Isn't this const auto& redundant?
I found this code in one of Stroustrup's books:
void print_book(const vector<Entry>& book)
{
for (const auto& x : book) // for "auto" see §1.5
cout << x << '\n';
}
But the const seems redundant because x will be deduced to be a const_iterator since book is const in the parameter. Is const auto really better?
In my opinion, it looks explicit which is why it is better. So if I mean const, then I'd prefer to write it explicitly. It enhances local reasoning and thus helps others to understand the code comparatively easily — other programmers dont have to look at the declaration of book and infer that x is const as well.
Code isn't just for the compiler to read — it's also for humans to read. Conciseness is only good when it does not come at the expense of readability.
In the given code, deducing constness is immediate. With your proposed change, deducing constness would require the reader to accurately remember or review the definition of book.
If the reader is intended to be aware of constness, brevity would be counterproductive here.
It's much clearer seeing the keyword const. You immediately recognize that it's not going to be modified, if the const keyword wasn't there we wouldn't know unless we looked up to the function signature.

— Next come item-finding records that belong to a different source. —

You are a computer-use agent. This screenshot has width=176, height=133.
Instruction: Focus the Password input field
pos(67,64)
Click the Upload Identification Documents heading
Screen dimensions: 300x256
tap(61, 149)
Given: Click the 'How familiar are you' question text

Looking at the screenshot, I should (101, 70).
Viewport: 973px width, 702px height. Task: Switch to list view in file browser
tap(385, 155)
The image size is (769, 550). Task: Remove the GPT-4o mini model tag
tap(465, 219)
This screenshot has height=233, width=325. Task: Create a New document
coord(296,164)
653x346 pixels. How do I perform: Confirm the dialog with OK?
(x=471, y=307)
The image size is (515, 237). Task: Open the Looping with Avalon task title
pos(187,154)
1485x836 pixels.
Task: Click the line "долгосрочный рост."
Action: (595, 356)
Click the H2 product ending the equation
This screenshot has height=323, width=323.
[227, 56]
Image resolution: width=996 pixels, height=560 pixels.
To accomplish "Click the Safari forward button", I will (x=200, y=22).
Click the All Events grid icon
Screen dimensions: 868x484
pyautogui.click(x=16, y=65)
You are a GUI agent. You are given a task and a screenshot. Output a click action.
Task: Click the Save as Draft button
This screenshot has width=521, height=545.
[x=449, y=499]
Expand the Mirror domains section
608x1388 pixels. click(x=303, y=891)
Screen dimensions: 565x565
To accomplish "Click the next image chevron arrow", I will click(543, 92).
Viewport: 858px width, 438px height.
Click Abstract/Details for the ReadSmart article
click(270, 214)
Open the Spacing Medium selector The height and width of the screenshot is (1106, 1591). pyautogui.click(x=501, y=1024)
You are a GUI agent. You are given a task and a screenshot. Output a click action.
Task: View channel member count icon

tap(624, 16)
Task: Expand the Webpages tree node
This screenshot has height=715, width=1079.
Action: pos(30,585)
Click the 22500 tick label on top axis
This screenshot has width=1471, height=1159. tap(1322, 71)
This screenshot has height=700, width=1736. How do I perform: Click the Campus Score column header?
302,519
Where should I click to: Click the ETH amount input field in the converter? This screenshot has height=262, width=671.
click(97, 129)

Using the const keyword explicitly is much better for the readers of the code.
Moreover, when you read the code below you expect that x is modifiable
for (auto& x : book) { ... }
And then when you try to modify x you'll find that it results in an error because book is const.
This is not clear code in my opinion. It's better to state in code that x is not going to be modified so that others that read the code will have their expectations right.
I'm going to take a different angle here. const and const_iterator mean completely different things.
const applied to an iterator means you cannot modify the iterator itself, but you can modify the element it points to, much like a pointer declared like int* const. const_iterator means you cannot modify the element it points to, but you can still modify the iterator itself (ie. you can increment and decrement it) much like a pointer declared like const int*.
std::vector<int> container = {1, 2, 3, 4, 5};
const std::vector<int> const_container = {6, 7, 8, 9, 0};
auto it1 = container.begin();
const auto it2 = container.begin();
auto it3 = const_container.begin();
const auto it4 = const_container.begin();
*it1 = 10; //legal
*it2 = 11; //legal
*it3 = 12; //illegal, won't compile
*it4 = 13; //illegal, won't compile
it1++; //legal
it2++; //illegal, won't compile
it3++; //legal
it4++; //illegal, won't compile
As you can see, the ability to modify the element the iterator points to depends only on whether it's an iterator or const_iterator, and the ability to modify the iterator itself depends only on whether the variable declaration for the iterator has a const qualifier.
Edit: I just realized this is a range for and therefore there is no iterators at play here at all (at least not explicitly). x is not an iterator and is actually a direct reference to an element of the container. But you have the right idea, it will be deduced to have the const qualifier regardless of whether one is explicitly written.